L’opposant Matata Ponyo, en exil depuis plusieurs mois, s’est de nouveau exprimé cette semaine sur sa condamnation à dix ans de travaux forcés pour le détournement de plus de 245 millions de dollars dans l’affaire Bukanga lonzo.
Sur Jeune Afrique, l’ancien Premier ministre sous Joseph Kabila, qui était porté disparu un moment, explique avoir décidé de ne plus répondre à son téléphone même à ses proches, avant de réapparaitre quelque temps après à Nairobi, en octobre 2025, à l’occasion de lancement de la plateforme « Sauvons la RDC », qui regroupe, autour de Joseph Kabila, plusieurs opposants à Félix Tshisekedi.
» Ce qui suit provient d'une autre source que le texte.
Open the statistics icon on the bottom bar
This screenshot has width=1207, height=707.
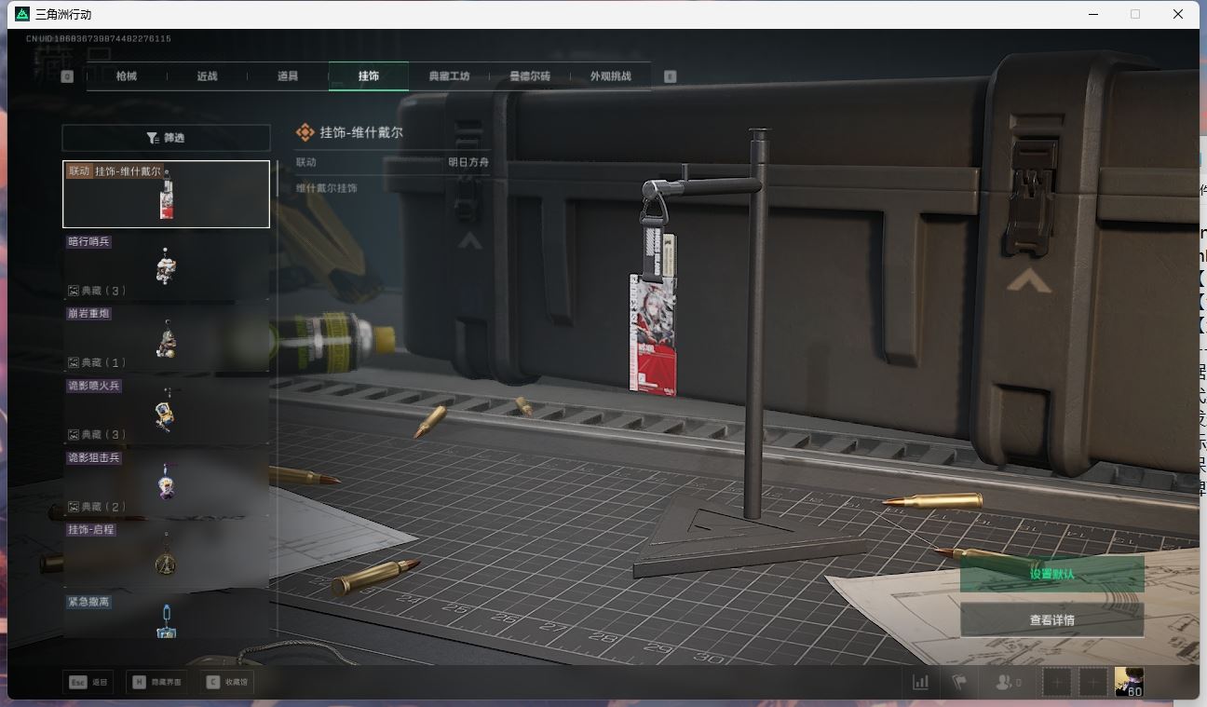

Matata Ponyo, qui a récemment présenté son nouvel ouvrage intitulé « Politique économique dans un pays en développement » et qui a expliqué que le problème de la RDC n’est pas un problème de la rébellion mais plutôt de « la mauvaise gouvernance chronique et d’une gestion fondée sur la famille, la tribu, fondée sur le copinage », a soutenu que la réussite du développement économique est l’œuvre des grands leaders.
Et selon lui, ceux-ci sont trop rares sur le continent africain qui regorge majoritairement « des simples dirigeants. »
A l’en croire, Félix Tshisekedi fait à ses yeux partie de cette deuxième catégorie, voire pire.
Il qualifie son régime de « tyrannie », et ne cache pas son souhait de le voir tomber.
L’ancien Premier ministre congolais indique ainsi avoir fait le choix de rejoindre la longue liste des opposants en exil, qu’il présente comme des « héros de l’ombre et qui croient encore en la politique pour renverser un pouvoir honni. »
Aussi, il dit agir en coulisses, plutôt qu’au front, comme c’est le cas de l’AFC/M23 à qui il se garde toutefois de donner des leçons.